27 Aug 2015 | Author: | No comments yet »

‘Summer of the Shark’ May Not End.

POMPANO BEACH, Fla. That’s the message a loose network of shark attack survivors organized six years ago through the Pew Charitable Trusts to advocate for shark conservation efforts. — Forty years ago, “Jaws” thrilled Al Brenneka like any other moviegoer, but he figured his chances of encountering a shark in the ocean were slim to none.

Over a year after the summer 1975 debut of Steven Spielberg’s blockbuster thriller, Brenneka was 19 and rode one of the best waves of his life into shore at Daytona Beach. So, I tried to do whatever I could immediately from placing blame on the shark and immediately place blame not just on me but on the culture of shark feeding for the purpose of recreation or tourism,” Beach said. MYTHBUSTING: The myth that sharks were bloodthirsty man-eaters flashed through Kent Bonde’s mind when a bull shark ripped off his left calf muscle while he was spearfishing in the Bahamas in 2001.

To do so, they are tagging the sharks and installing underwater cameras for an unprecedented look at their behavior and migration patterns. “I am really excited, and the reason is because here is a population of animals that has been negatively impacted by people either due to fishing, loss of food or habitat for over hundred years,” Lowe told Al Jazeera. “I look at white sharks, the recovery of white sharks, as a sign that we have done some amazing things in bringing our ocean health back.” It’s hard to miss the signs of their resurgence as well as their impact. As he frantically tried to get back to his boat, he remembered stories about sharks being attracted to human blood. “The whole time I was thinking, where are the other sharks?” Bonde said.

Seal Beach, bordering LA County has been forced to post shark warnings throughout the summer season due to more than a dozen juvenile great whites lingering just past the shoreline in Surfside.
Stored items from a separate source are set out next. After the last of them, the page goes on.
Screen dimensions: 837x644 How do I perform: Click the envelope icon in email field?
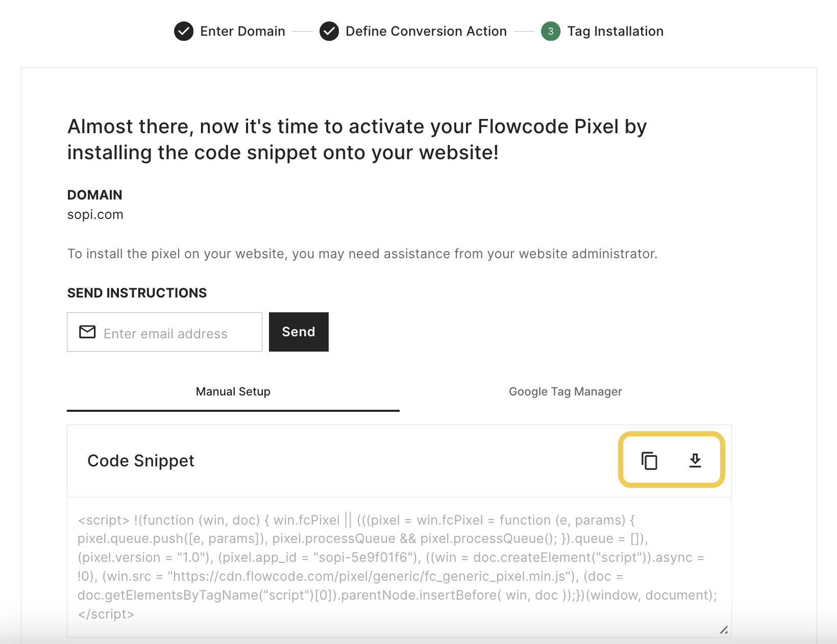pyautogui.click(x=87, y=332)
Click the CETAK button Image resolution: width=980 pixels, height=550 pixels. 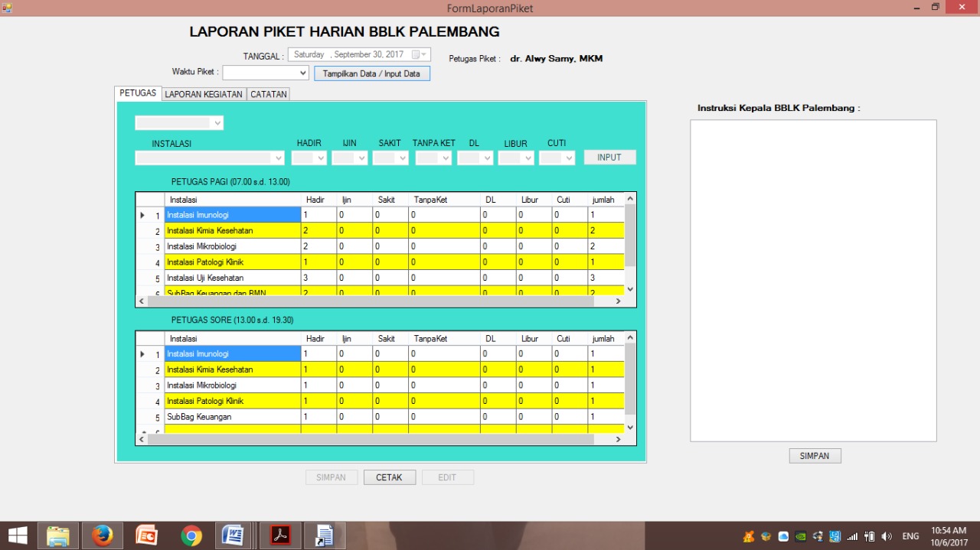[389, 477]
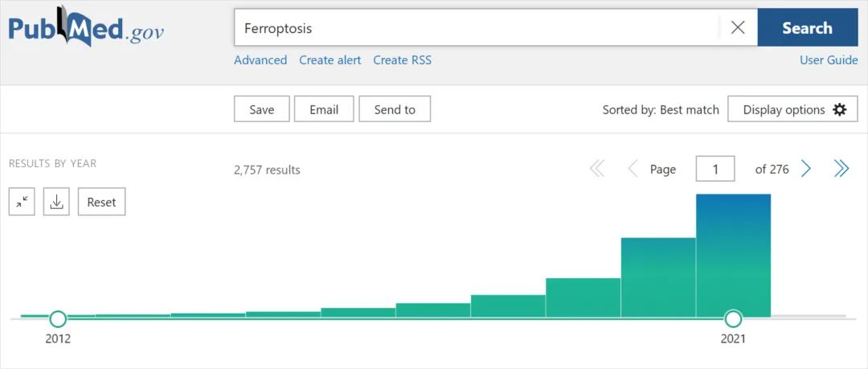Open the Advanced search link
868x369 pixels.
click(x=260, y=59)
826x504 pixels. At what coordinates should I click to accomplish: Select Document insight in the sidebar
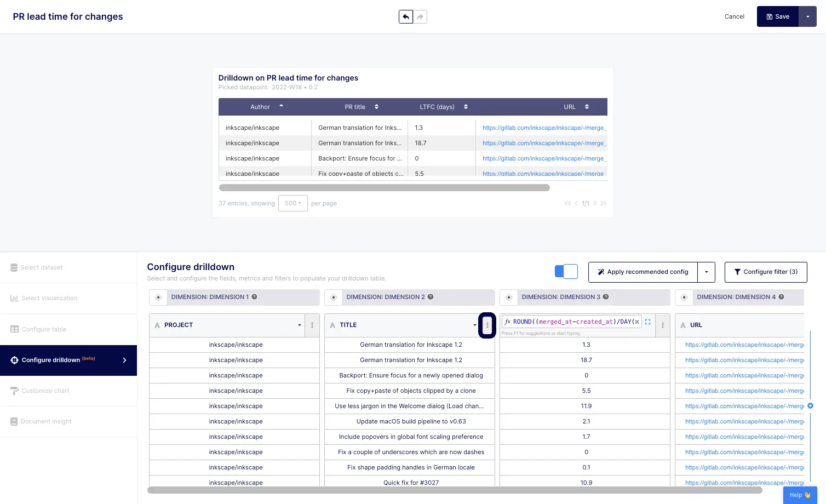coord(47,421)
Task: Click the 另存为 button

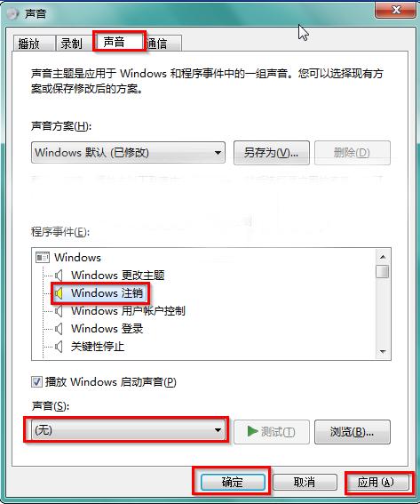Action: pos(272,152)
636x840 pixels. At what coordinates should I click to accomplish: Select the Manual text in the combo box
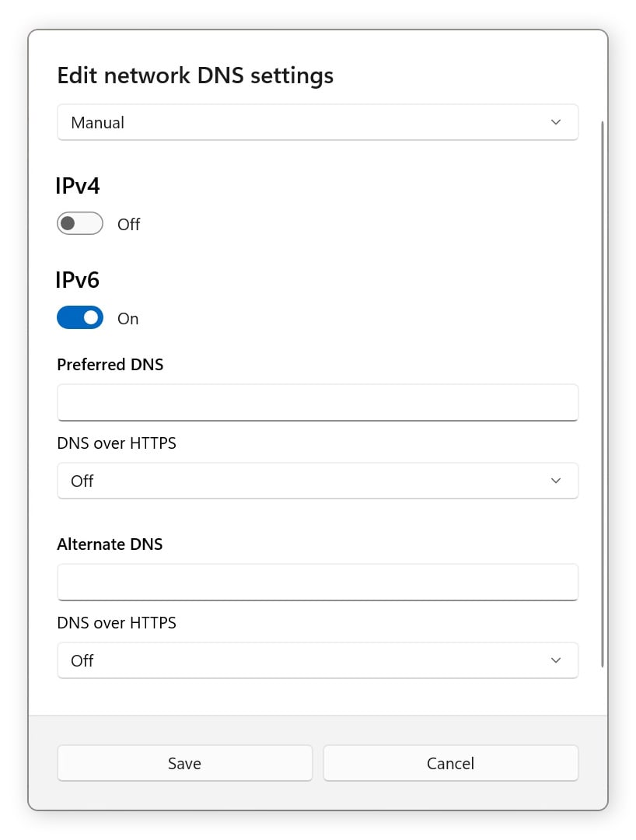pos(97,122)
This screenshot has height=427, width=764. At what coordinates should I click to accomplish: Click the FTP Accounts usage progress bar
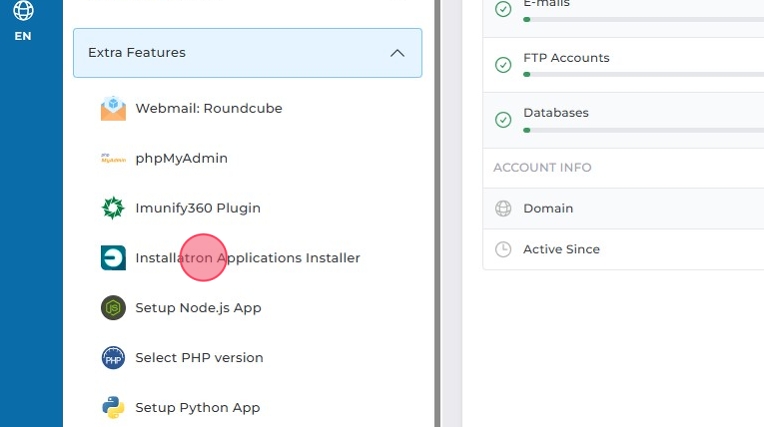tap(640, 74)
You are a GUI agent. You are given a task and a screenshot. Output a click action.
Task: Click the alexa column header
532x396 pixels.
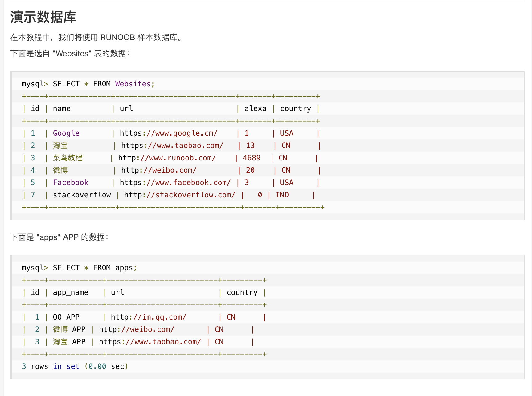click(255, 109)
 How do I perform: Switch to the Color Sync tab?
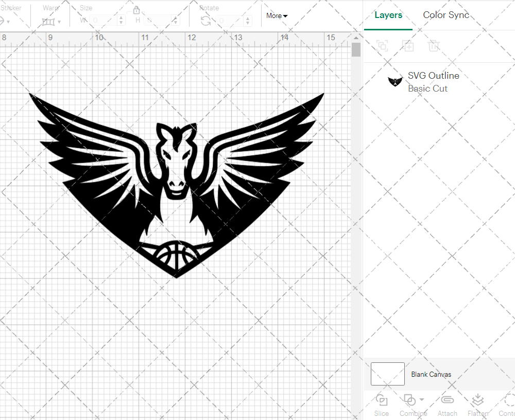click(x=446, y=15)
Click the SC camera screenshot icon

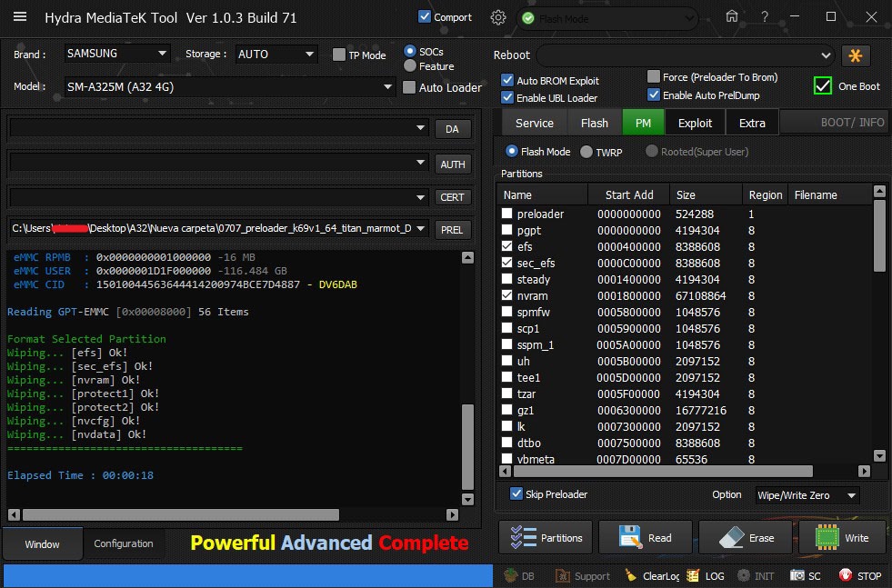click(x=797, y=575)
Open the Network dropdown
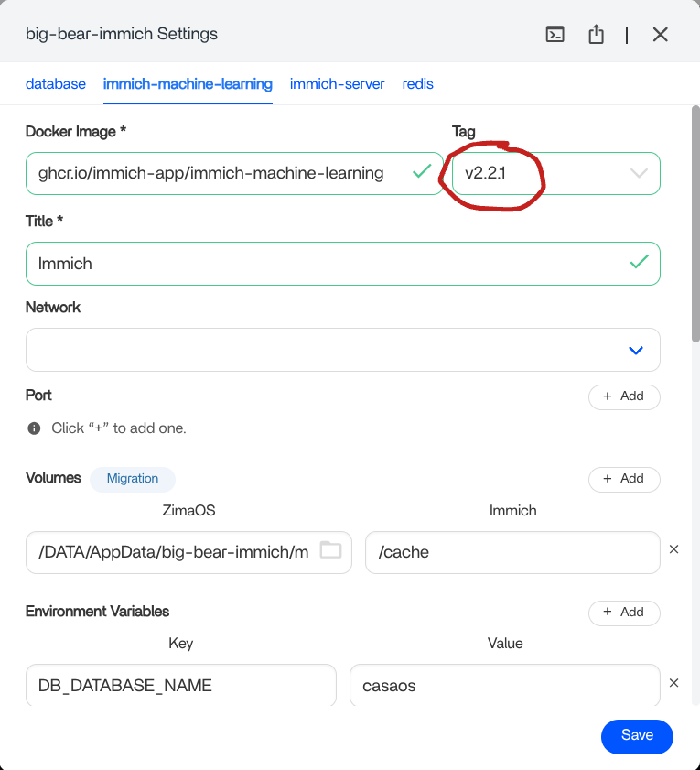Screen dimensions: 700x770 pos(636,350)
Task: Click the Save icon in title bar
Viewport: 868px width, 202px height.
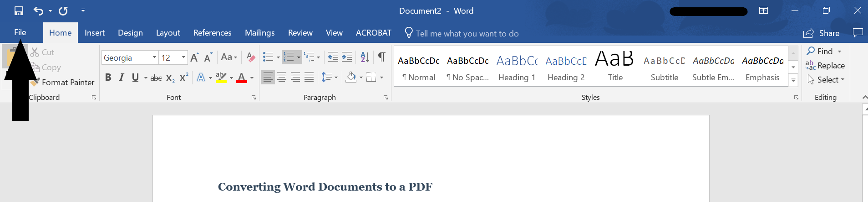Action: tap(19, 11)
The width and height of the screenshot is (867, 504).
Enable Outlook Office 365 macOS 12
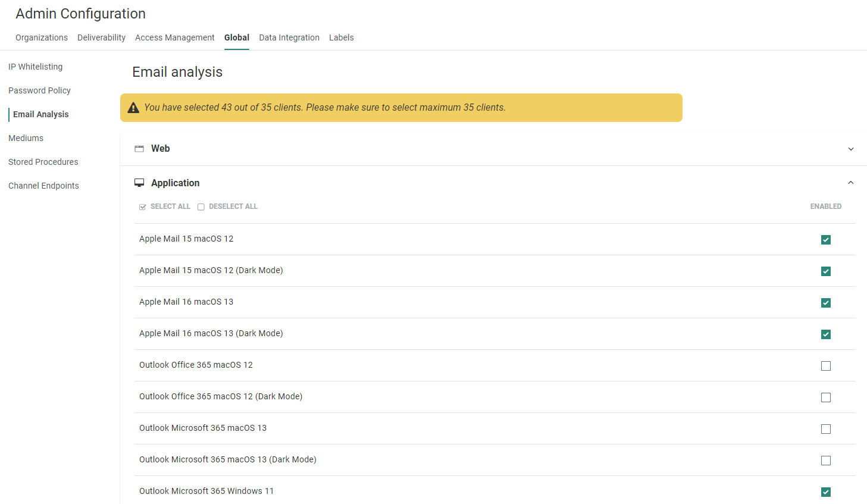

He was in a coma for over three days, and doctors feared he would have brain damage, if he woke up at all. “To be hunted and stalked, and then have something try to consume a part of your body, it sends a trigger in your brain that changes everything,” he said. Dumping the carcass back into the water triggered a change of heart: the shark had been far from shore and wasn’t bothering anyone, so he had had no reason to kill it if he wasn’t going to eat it. “That’s hard to just throw away 150, 200 pounds of meat. It was an easy transformation — to go from wanting to kill sharks to wanting to help them — because killing them was wasting valuable resources, he said. “I felt it was best to not kill them out of revenge or anything like that anymore. Fewer than 100 unprovoked shark attacks are confirmed worldwide each year, and very few are fatal, according to the International Shark Attack File at the Florida Museum of Natural History.

He cautions other swimmers that he didn’t see the shark’s fin until after it first bit him. “I would tell them that no place is safe,” he said. “It’s just not safe right now. It’s just been a very awkward year and you can get attacked at any minute.” That’s not the message Brenneka and other attack survivors who’ve become shark advocates want sticking.